I have to check the data in between bold tags is valid or not ... means have to check whether its a email address or not

and have to find the length of the attribute means tag ...script is in ksh

sorry if its already asked...i checked but i didnt get Exatly matching result for my requirement


any help in this

Telemachos 12-03-2008 01:47 PM

You could try to write a regular expression to do this, but parsing xml, html, etc. is notoriously difficult. If ksh is like Bash in terms of syntax, that sounds like trying to sculpt a piece of marble with a spoon. I would recommend looking at a scripting language with XML parsers available (eg, Perl, Python or Ruby).

kingmaker2003 12-03-2008 01:52 PM

Quote:

Originally Posted by Telemachos (Post 3363359)
You could try to write a regular expression to do this, but parsing xml, html, etc. is notoriously difficult. If ksh is like Bash in terms of syntax, that sounds like trying to sculpt a piece of marble with a spoon. I would recommend looking at a scripting language with XML parsers available (eg, Perl, Python or Ruby).

I think we can get with awk ... I got the answer but works with 1st occurance of the <EmailAddress></EmailAddress> tag only

Code:

awk -F '</?EmailAddress>' '{print $2}' 456.xml
but i need for multiple times .... means email address tag exists for multiple times in the file ...
so need to check whole xml file for email address wherever <EmailAddress></EmailAddress> tag is present.

chrism01 12-03-2008 05:25 PM

Concur with Telemachos

kingmaker2003 12-04-2008 08:33 AM

Quote:

Originally Posted by chrism01 (Post 3363543)
Concur with Telemachos

what that means

chrism01 12-04-2008 05:54 PM

http://dictionary.reference.com/dic?...&search=search
:)

xhypno 12-04-2008 07:26 PM

Quote:

Originally Posted by kingmaker2003 (Post 3363367)
I think we can get with awk ... I got the answer but works with 1st occurance of the <EmailAddress></EmailAddress> tag only

Code:

awk -F '</?EmailAddress>' '{print $2}' 456.xml
but i need for multiple times .... means email address tag exists for multiple times in the file ...
so need to check whole xml file for email address wherever <EmailAddress></EmailAddress> tag is present.

Take a look at egrep's multiline/return regex searching.
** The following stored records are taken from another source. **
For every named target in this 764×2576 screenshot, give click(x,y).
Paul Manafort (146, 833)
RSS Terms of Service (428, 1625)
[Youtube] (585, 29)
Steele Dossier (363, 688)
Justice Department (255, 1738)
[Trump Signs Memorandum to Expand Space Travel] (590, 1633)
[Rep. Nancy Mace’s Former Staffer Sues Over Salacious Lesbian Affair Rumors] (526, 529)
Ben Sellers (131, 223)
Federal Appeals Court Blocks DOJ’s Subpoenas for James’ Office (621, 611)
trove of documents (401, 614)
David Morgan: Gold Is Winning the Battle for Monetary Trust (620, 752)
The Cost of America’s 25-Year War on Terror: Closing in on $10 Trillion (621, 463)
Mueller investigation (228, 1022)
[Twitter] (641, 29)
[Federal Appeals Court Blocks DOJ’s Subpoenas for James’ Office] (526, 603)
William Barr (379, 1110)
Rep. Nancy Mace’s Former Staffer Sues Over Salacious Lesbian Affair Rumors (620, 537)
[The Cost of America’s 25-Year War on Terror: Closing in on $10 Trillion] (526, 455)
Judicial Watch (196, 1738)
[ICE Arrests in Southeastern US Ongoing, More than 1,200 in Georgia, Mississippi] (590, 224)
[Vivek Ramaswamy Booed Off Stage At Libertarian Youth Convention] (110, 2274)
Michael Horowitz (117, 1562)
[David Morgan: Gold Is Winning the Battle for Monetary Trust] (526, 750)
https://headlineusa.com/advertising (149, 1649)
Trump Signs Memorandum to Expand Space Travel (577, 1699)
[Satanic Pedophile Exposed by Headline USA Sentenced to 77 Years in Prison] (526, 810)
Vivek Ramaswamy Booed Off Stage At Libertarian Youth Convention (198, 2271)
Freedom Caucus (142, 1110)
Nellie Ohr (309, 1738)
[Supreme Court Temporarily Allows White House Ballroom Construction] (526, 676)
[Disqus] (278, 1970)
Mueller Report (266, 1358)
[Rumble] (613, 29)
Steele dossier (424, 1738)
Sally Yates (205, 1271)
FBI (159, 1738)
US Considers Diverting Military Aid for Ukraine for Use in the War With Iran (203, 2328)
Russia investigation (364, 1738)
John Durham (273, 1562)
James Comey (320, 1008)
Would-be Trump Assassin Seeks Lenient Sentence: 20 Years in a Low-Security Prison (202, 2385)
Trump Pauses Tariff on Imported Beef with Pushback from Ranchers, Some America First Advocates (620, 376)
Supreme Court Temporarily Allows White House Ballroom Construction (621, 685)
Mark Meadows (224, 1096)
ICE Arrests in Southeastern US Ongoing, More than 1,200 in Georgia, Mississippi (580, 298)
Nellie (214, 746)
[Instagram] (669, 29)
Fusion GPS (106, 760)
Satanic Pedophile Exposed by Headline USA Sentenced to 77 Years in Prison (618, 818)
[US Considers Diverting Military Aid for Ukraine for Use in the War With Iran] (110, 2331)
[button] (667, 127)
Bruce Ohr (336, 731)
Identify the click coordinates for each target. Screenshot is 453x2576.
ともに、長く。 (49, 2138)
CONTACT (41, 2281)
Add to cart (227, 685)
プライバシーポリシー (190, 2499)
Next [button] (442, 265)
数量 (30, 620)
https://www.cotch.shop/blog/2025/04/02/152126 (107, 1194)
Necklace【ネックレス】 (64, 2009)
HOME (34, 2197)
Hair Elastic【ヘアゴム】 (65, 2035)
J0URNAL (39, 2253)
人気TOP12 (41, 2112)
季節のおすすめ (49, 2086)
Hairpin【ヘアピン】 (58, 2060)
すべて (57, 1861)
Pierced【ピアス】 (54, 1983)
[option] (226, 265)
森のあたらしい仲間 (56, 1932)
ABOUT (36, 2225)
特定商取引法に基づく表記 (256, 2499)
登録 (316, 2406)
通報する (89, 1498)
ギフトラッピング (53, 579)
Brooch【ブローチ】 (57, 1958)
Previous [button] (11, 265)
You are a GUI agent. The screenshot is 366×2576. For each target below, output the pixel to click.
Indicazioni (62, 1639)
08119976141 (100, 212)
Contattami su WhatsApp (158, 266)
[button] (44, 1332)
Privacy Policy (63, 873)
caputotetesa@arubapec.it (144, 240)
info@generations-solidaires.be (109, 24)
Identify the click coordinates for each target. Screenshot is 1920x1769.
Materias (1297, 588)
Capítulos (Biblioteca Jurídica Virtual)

It will allow you to parse the file for each occurrance of <></> and then pipe that to another egrep that uses -v and looks for <></>.

paulsm4 12-04-2008 11:12 PM

kingmaker2003 -

I concur with Telemachos and Chrism01. Do yourself a big favor, and learn just enough Perl to parse a little bit of your file. Then see how easy it is to call Perl from your script. Just try it - and I think you'll concur, too.

IMHO .. PSM


All times are GMT -5. The time now is 09:42 AM.